Textes

G Bataille
Les deux aspects extrêmes de la vie humaine
L'érotisme p 207

 


[Civilisation et barbarie] 

Si maintenant j'envisage les principes allégués dans leur effet le plus voyant, je ne puis manquer d'apercevoir ce qui, en tout temps, donna au visage humain son aspect de duplicité. Aux extrêmes, en un sens, l'existence est, de façon fondamentale, honnête et régulière : le travail, le souci des enfants, la bienveillance et la loyauté règlent les rapports des hommes entre eux ; en un sens contraire, la violence sévit sans pitié : les conditions données, les mêmes hommes pillent et incendient, ils tuent, violent et supplicient. L'excès s'oppose à la raison.

Ces extrêmes recouvrent les termes de civilisation et de barbarie — ou de sauvagerie. Mais l'usage de ces mots, lié à l'idée qu'il y a des barbares d'un côté, de l'autre des civilisés, est trompeur.
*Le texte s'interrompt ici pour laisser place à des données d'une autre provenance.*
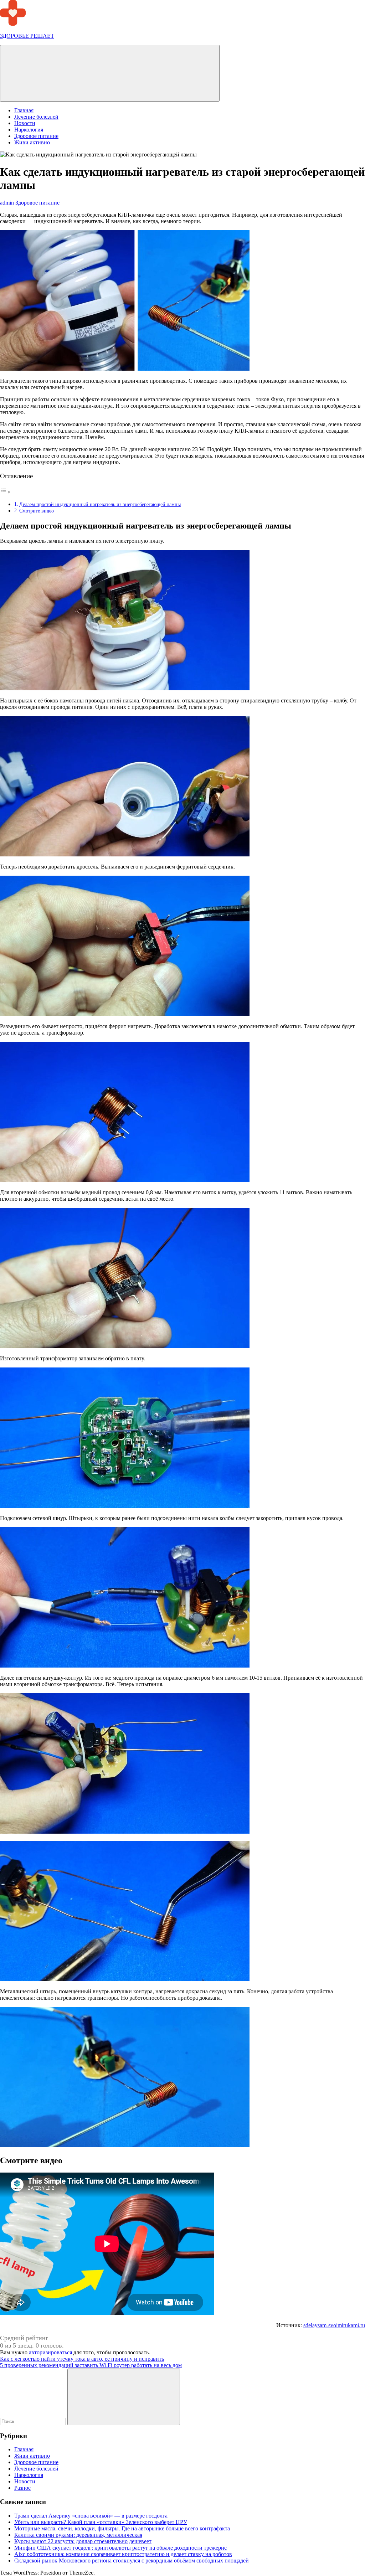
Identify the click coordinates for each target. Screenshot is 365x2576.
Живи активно (32, 142)
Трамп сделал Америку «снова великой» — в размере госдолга (91, 2516)
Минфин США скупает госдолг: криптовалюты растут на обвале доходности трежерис (120, 2548)
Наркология (28, 130)
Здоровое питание (36, 136)
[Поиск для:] (33, 2421)
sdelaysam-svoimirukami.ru (334, 2325)
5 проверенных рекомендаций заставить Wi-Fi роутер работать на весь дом (91, 2365)
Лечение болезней (36, 117)
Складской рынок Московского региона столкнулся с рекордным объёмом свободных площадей (131, 2560)
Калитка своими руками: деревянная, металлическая (78, 2535)
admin (7, 203)
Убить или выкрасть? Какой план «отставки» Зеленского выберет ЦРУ (100, 2522)
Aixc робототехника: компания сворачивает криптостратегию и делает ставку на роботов (123, 2554)
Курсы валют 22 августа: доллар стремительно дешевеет (82, 2541)
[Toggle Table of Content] (5, 492)
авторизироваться (50, 2352)
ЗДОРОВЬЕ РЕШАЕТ (27, 36)
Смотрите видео (36, 511)
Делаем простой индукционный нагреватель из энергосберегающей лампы (100, 504)
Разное (22, 2488)
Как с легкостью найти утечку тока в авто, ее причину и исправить (82, 2359)
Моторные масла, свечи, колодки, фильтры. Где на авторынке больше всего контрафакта (122, 2528)
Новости (24, 123)
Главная (24, 110)
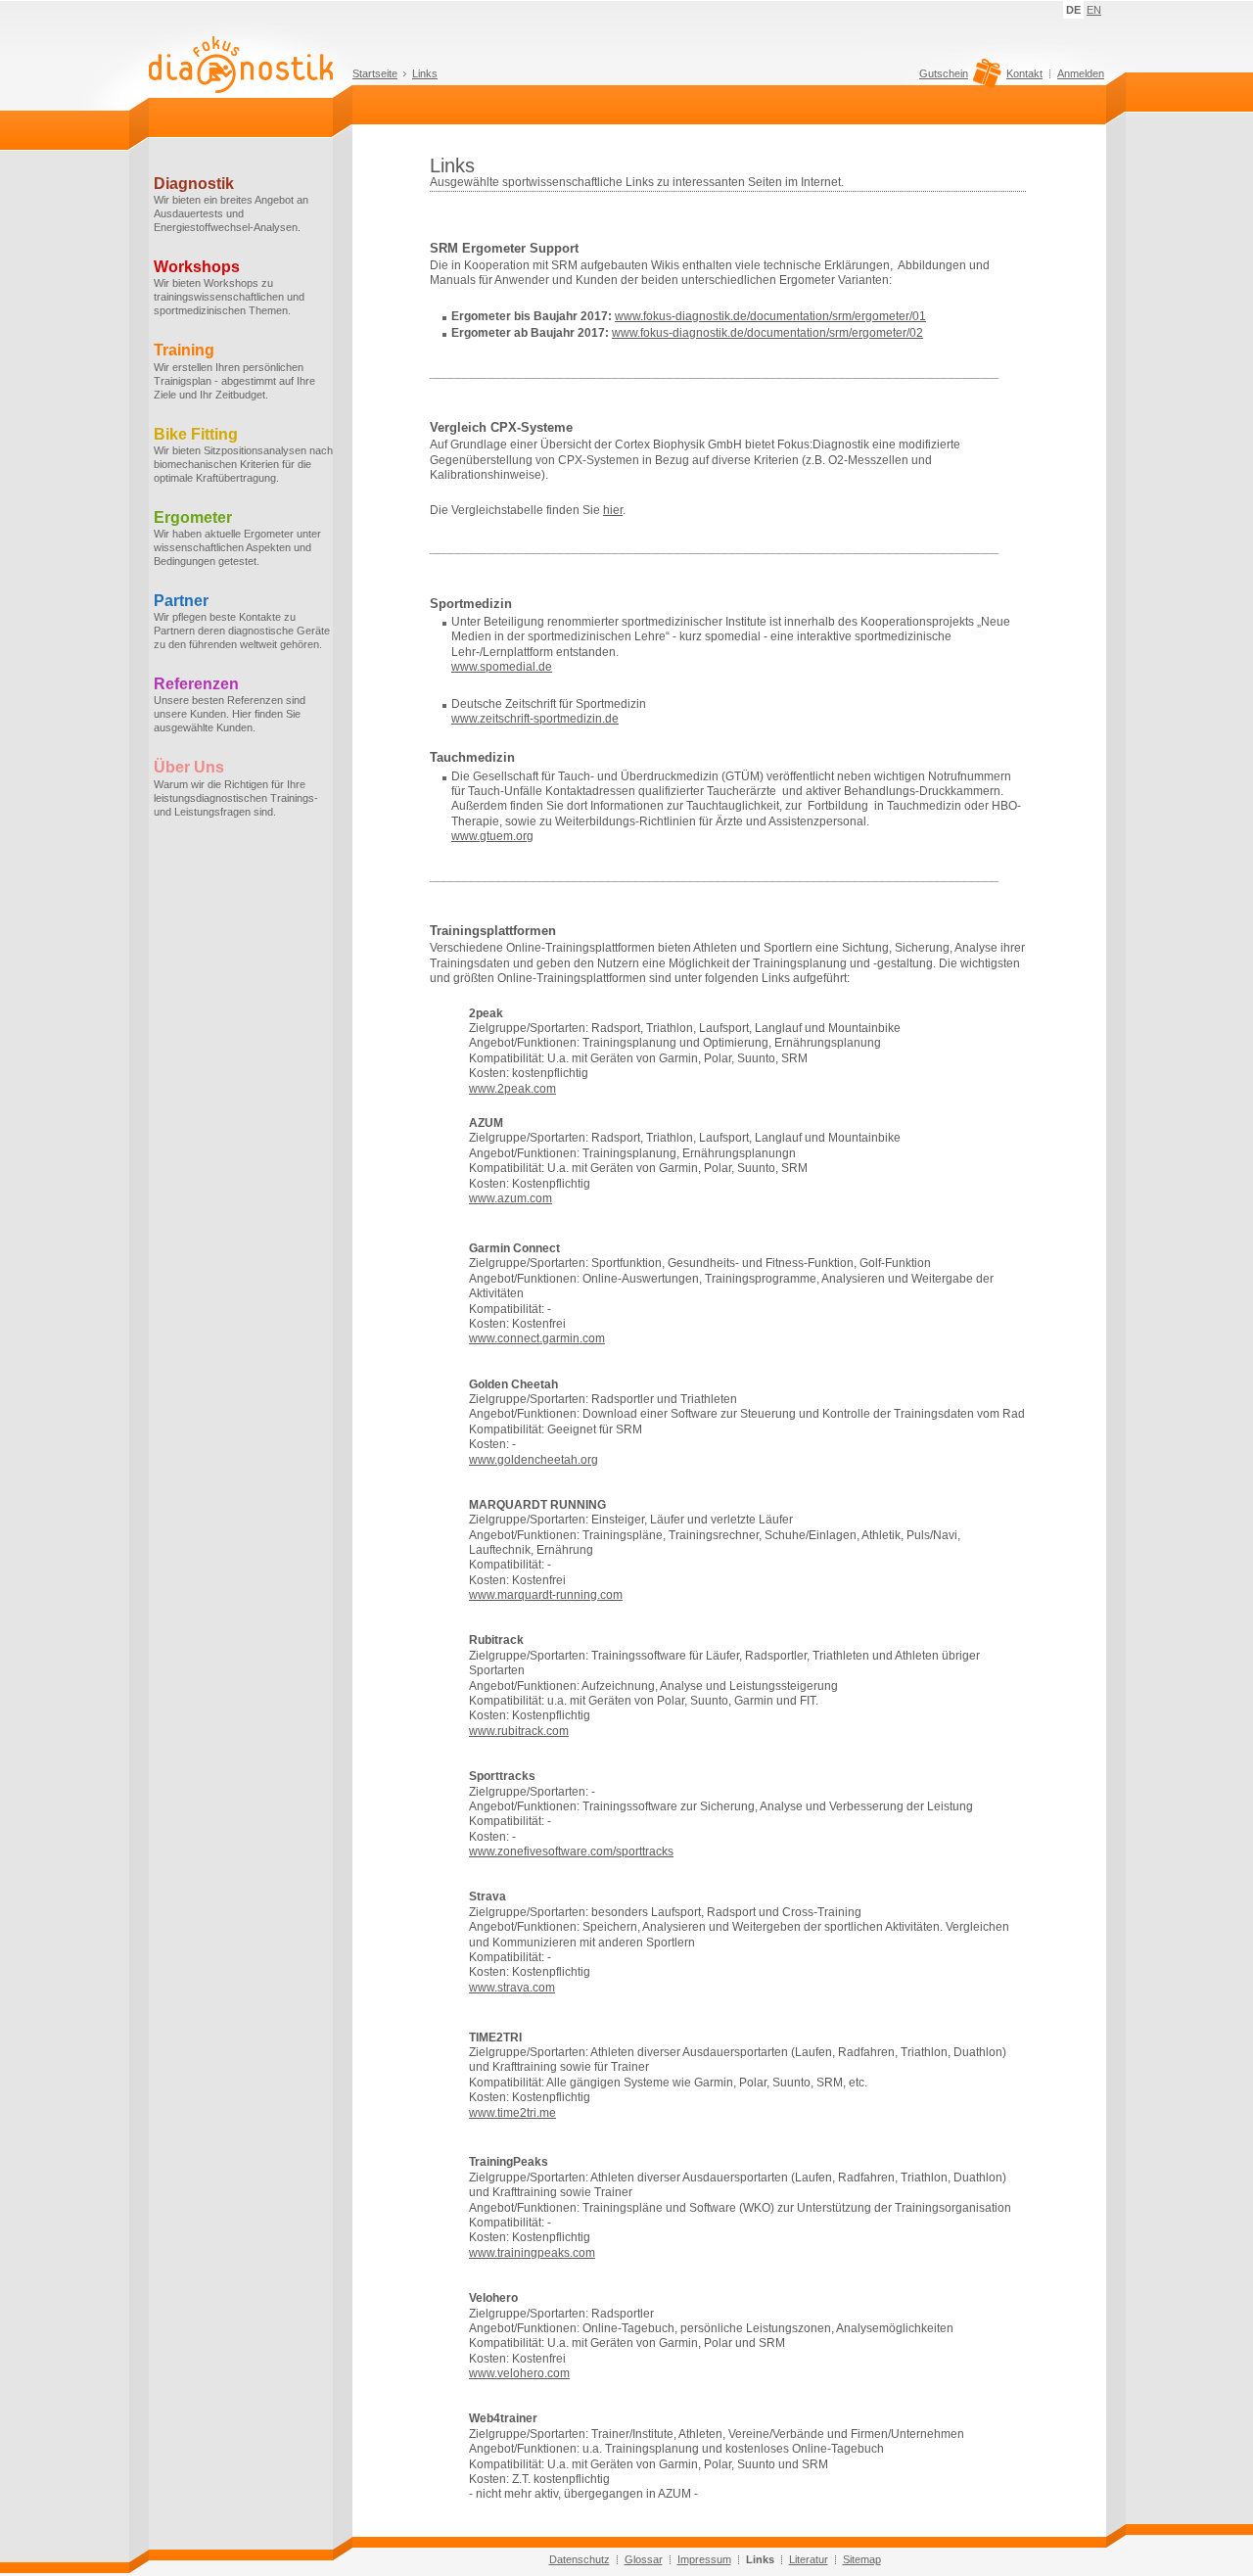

En effet les civilisés parlent, les barbares se taisent, et celui qui parle est toujours civilisé. Ou plus précisément, le langage étant, par définition, l'expression de l'homme civilisé, la violence est silencieuse. Cette partialité du langage a beaucoup de conséquences : non seulement civilisé, la plupart du temps, voulut dire « nous », barbare, « les autres », mais civilisation et langage se constituèrent comme si la violence était extérieure, étrangère non seulement à la civilisation, mais à l'homme lui-même (l'homme étant la même chose que le langage). L'observation montre d'ailleurs que les mêmes peuples, et le plus souvent les mêmes hommes, ont successivement l'attitude barbare et la civilisée. Il n'est pas de sauvages qui ne parlent et, parlant, ne révèlent cet accord avec la loyauté et la bienveillance qui fondèrent la vie civilisée. Réciproquement, il n'est pas de civilisés qui ne soient susceptibles de sauvagerie : la coutume du lynch est le fait d'hommes qui se disent, de nos jours, au sommet de la civilisation. Si l'on veut sortir le langage de l'impasse où cette difficulté le fait entrer, il est donc nécessaire de dire que la violence, étant le fait de l'humanité entière, est en principe demeurée sans voix, qu'ainsi l'humanité entière ment par omission et que le langage même est fondé sur ce mensonge.